* ACTIVITY *
Retype the part of the records that opens with the line containing "is (1406, 892)." and closes with the line containing "center [422, 318].", keeping every line the same.

[Stored data]
╔══

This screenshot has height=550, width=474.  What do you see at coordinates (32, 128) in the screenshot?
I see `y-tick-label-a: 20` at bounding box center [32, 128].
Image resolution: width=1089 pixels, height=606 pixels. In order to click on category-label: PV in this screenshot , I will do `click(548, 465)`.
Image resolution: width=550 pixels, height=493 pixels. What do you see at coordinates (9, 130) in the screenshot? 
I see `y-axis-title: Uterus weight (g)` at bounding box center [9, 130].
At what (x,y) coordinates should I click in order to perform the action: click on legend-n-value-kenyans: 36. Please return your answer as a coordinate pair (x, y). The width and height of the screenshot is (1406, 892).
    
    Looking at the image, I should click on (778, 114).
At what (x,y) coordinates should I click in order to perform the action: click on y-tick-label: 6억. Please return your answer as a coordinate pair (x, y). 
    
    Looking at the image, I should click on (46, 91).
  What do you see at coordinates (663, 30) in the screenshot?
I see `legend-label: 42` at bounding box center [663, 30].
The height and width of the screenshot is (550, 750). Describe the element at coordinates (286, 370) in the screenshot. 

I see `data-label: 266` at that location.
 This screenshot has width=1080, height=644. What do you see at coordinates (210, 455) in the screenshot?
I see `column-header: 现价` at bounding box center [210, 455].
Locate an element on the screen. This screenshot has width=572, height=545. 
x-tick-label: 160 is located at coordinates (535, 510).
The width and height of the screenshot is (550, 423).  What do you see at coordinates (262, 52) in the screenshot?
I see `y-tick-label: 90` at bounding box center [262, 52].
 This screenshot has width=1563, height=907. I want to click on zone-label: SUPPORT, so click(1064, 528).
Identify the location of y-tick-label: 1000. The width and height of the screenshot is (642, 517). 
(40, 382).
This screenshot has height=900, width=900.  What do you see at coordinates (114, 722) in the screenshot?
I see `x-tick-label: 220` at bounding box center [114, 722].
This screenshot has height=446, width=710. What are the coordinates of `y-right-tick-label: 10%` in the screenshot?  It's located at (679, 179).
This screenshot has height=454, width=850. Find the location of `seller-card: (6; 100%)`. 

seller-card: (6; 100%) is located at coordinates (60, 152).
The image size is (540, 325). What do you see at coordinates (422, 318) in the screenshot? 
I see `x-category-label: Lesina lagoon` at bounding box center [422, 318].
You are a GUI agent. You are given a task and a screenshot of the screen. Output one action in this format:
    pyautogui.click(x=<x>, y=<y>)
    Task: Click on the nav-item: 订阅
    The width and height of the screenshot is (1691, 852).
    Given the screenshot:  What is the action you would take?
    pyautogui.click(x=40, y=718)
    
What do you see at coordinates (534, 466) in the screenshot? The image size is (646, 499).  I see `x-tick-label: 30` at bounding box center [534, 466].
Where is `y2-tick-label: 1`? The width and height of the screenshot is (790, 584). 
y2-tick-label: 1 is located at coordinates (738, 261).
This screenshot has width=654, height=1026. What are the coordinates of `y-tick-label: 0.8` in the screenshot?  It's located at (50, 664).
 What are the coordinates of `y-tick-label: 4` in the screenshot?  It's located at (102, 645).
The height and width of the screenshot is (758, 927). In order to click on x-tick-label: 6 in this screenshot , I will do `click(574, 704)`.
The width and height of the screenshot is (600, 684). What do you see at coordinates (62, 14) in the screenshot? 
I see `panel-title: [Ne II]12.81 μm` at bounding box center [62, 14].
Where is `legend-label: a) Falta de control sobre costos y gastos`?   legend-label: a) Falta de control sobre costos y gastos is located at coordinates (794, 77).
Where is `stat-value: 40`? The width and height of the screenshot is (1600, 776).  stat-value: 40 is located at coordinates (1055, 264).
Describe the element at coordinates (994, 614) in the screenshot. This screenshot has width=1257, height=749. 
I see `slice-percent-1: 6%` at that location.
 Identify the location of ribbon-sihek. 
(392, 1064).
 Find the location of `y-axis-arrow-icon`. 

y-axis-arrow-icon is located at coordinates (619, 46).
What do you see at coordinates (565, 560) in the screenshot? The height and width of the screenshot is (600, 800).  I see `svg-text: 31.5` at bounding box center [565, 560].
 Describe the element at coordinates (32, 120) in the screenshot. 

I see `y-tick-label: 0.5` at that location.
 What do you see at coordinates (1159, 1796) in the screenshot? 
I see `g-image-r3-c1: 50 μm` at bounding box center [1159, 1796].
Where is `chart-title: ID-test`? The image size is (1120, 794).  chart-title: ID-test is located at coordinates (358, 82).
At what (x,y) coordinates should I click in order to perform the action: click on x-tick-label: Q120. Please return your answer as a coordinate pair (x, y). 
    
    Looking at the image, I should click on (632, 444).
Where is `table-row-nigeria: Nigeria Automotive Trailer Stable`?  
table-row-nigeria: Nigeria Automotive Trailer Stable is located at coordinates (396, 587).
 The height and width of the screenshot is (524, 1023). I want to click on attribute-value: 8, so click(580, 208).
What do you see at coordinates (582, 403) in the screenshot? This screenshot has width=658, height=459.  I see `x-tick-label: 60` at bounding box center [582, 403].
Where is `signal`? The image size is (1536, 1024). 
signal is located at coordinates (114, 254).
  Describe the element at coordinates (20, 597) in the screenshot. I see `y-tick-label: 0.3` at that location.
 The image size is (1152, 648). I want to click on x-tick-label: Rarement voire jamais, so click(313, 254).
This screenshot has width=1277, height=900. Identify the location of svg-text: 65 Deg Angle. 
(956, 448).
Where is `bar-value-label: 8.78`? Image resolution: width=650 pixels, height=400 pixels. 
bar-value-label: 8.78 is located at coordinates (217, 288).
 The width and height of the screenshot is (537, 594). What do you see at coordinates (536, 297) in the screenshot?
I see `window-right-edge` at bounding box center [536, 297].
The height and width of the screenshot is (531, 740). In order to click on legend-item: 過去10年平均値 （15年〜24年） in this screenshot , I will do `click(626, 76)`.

╚══

* EXPECTED ANSWER *
At what (x,y) coordinates should I click in order to perform the action: click on legend-n-value-kenyans: 36. Please return your answer as a coordinate pair (x, y). The width and height of the screenshot is (1406, 892).
    
    Looking at the image, I should click on (778, 114).
At what (x,y) coordinates should I click in order to perform the action: click on y-tick-label: 6억. Please return your answer as a coordinate pair (x, y). 
    
    Looking at the image, I should click on (46, 91).
  What do you see at coordinates (663, 30) in the screenshot?
I see `legend-label: 42` at bounding box center [663, 30].
The height and width of the screenshot is (550, 750). Describe the element at coordinates (286, 370) in the screenshot. 

I see `data-label: 266` at that location.
 This screenshot has width=1080, height=644. What do you see at coordinates (210, 455) in the screenshot?
I see `column-header: 现价` at bounding box center [210, 455].
Locate an element on the screen. This screenshot has width=572, height=545. 
x-tick-label: 160 is located at coordinates (535, 510).
The width and height of the screenshot is (550, 423).  What do you see at coordinates (262, 52) in the screenshot?
I see `y-tick-label: 90` at bounding box center [262, 52].
 This screenshot has width=1563, height=907. I want to click on zone-label: SUPPORT, so click(1064, 528).
Identify the location of y-tick-label: 1000. The width and height of the screenshot is (642, 517). 
(40, 382).
This screenshot has height=900, width=900.  What do you see at coordinates (114, 722) in the screenshot?
I see `x-tick-label: 220` at bounding box center [114, 722].
This screenshot has height=446, width=710. What are the coordinates of `y-right-tick-label: 10%` in the screenshot?  It's located at (679, 179).
This screenshot has height=454, width=850. Find the location of `seller-card: (6; 100%)`. 

seller-card: (6; 100%) is located at coordinates (60, 152).
The image size is (540, 325). What do you see at coordinates (422, 318) in the screenshot? 
I see `x-category-label: Lesina lagoon` at bounding box center [422, 318].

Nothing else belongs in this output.